Taking Ownership of Skeletal Health
Practitioners at the Musculoskeletal Institute help patients prevent bone fractures before they occur
Reviewed by: J. Mica Guzman Jr., MD, MBA, DABFM, CAQSM and Tammy Noel, MSN, FNP, ONP-C
Written by: Lauren Schneider
According to the American Orthopaedic Association (AOA), over 2 million adults in the United States experience a fragility fracture each year. Not only can these events cause impaired mobility, but they can have serious mental health consequences due to the subsequent decrease in one’s independence.
Fortunately, bone fractures are not inevitable, says Tammy Noel, MSN, a Family Nurse Practitioner at the Musculoskeletal Institute at UT Health Austin. “If we can identify at-risk patients early and get them started on correct medications and lifestyle modifications, we can prevent fragility fractures from happening.”
A home for fracture prevention and treatment
The Musculoskeletal Institute participates in the AOA’s national Own the Bone initiative, a multidisciplinary program which seeks to address a gap in preventative care affecting fragility fracture patients and those who may be susceptible to bone fracture in the future. Through this initiative, both patient groups can identify and manage the underlying factors that make their bones more vulnerable to fracture.

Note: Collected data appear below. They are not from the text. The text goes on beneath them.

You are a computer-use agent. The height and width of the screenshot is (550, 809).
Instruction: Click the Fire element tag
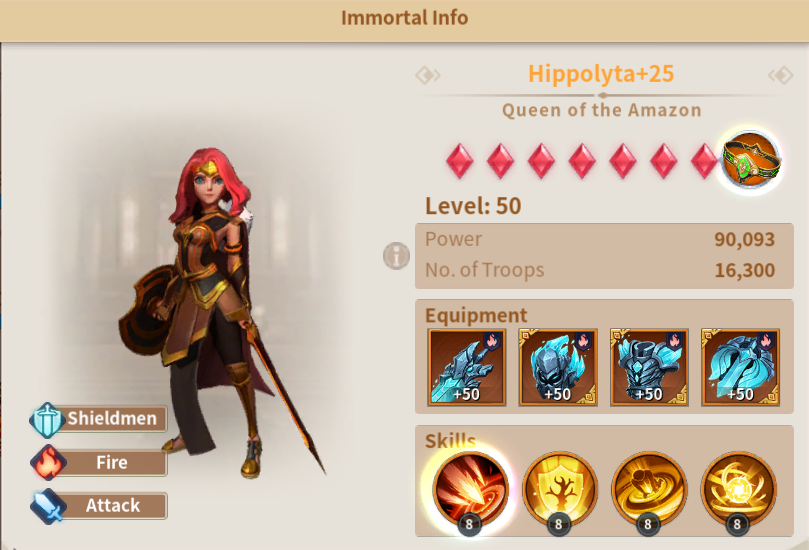(x=99, y=463)
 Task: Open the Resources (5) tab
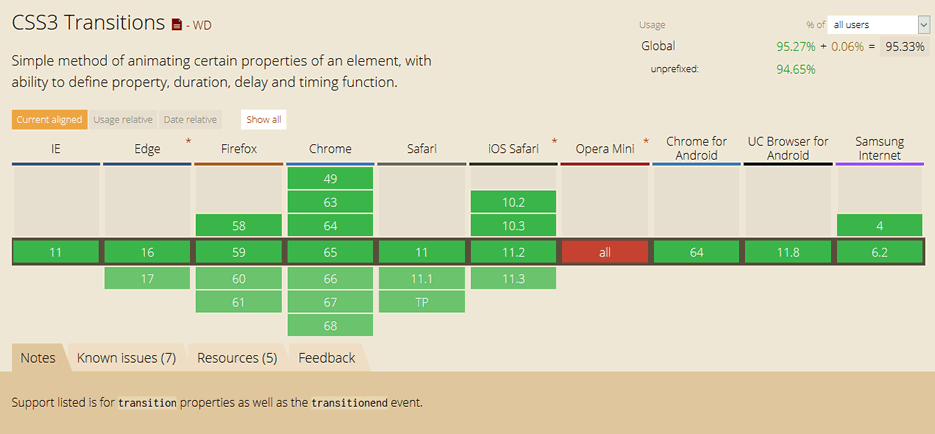click(x=237, y=358)
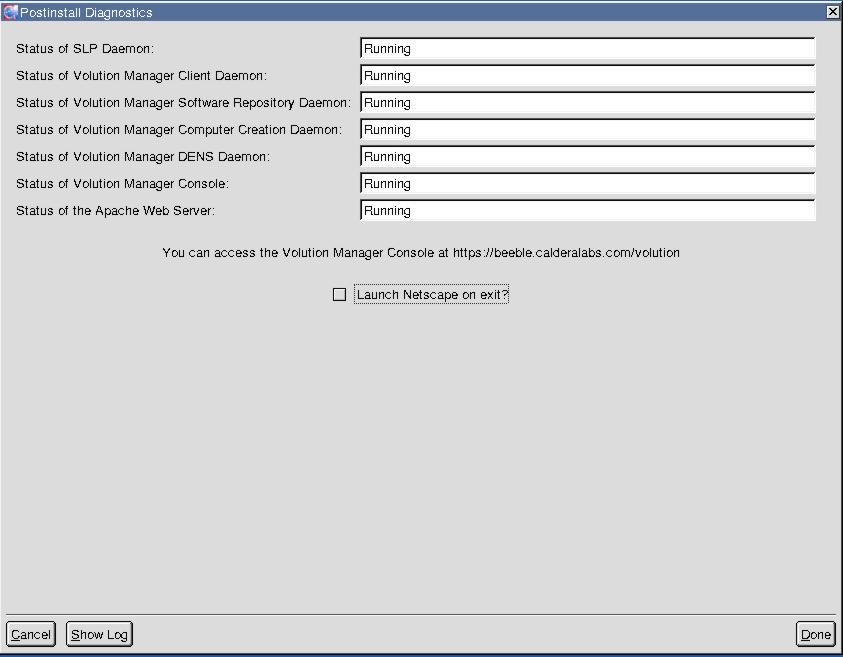
Task: Click the DENS Daemon status field
Action: tap(587, 157)
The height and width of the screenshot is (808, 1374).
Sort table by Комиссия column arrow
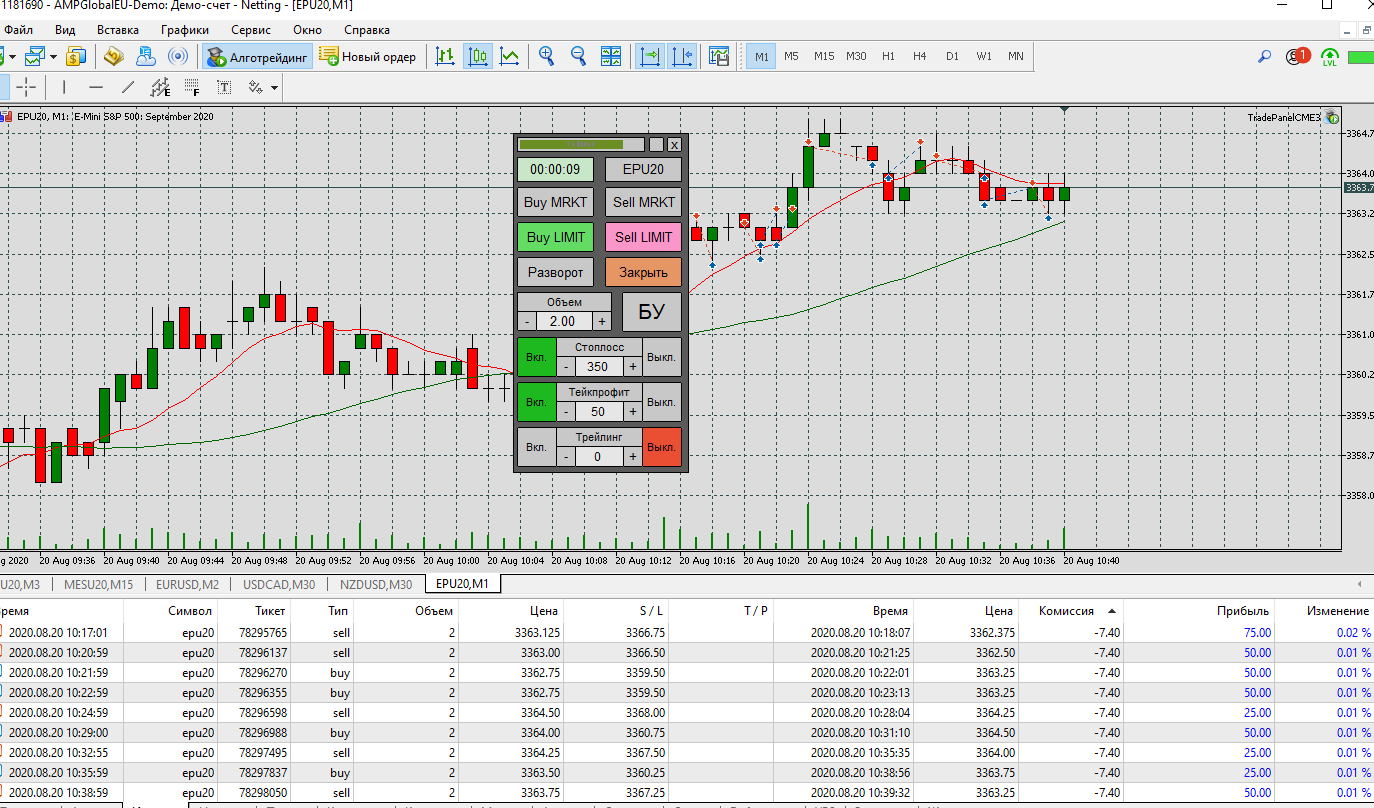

“Initially, the majority of the patients that we saw already had fractures, but now we’re getting referrals for individuals who have recently been diagnosed with osteopenia or osteoporosis and people who are just interested in their bone health and what they can do for fracture prevention,” says J. Mica Guzman, MD, MBA, a sports medicine specialist who serves as the Primary Care Clinical Director for the Sports and Injury Clinic within the Musculoskeletal Institute.
He adds that anyone concerned about their risk of fracture can visit the clinic without a referral and mentions that the following populations may be at higher risk for fragility fractures:
- Individuals with a family history of fractures
- Individuals with a history of eating disorders
- Individuals with a history of smoking or excess alcohol use
- Individuals with a history of long-term glucocorticosteroid treatment
- Post-menopausal women, or those over the age of 65
- Men over the age of 70
Dr. Guzman recommends that patients at risk for fragility fracture monitor their bone health over time by receiving a DEXA scan every few years. Short for Dual X-Ray Absorptiometry, this imaging technique can quantify the density of calcium and other minerals in the bone. A lower bone density is associated with a higher risk of fragility fracture.
Other services related to fracture prevention at the Musculoskeletal Institute include laboratory services and consultations regarding medication and nutrition. The team, also consisting of nutritionist, social workers, physical therapists, can also coordinates referrals to other specialists such as endocrinologists and rheumatologists to best address a patient’s condition.
Bone health at any phase of life
Noel and Dr. Guzman note that the value of fracture prevention is not limited to select patient populations and offer the following measures to promote lifelong bone health:
- A balanced diet that includes vitamin D and calcium
- Exercise, especially weight-bearing activities and those targeted at improving balance
They also recommend consulting a physician to address serious bone health worries. “Regardless of a person’s age, if they have any concerns regarding bone health, they should come in and seek us out,” says Dr. Guzman.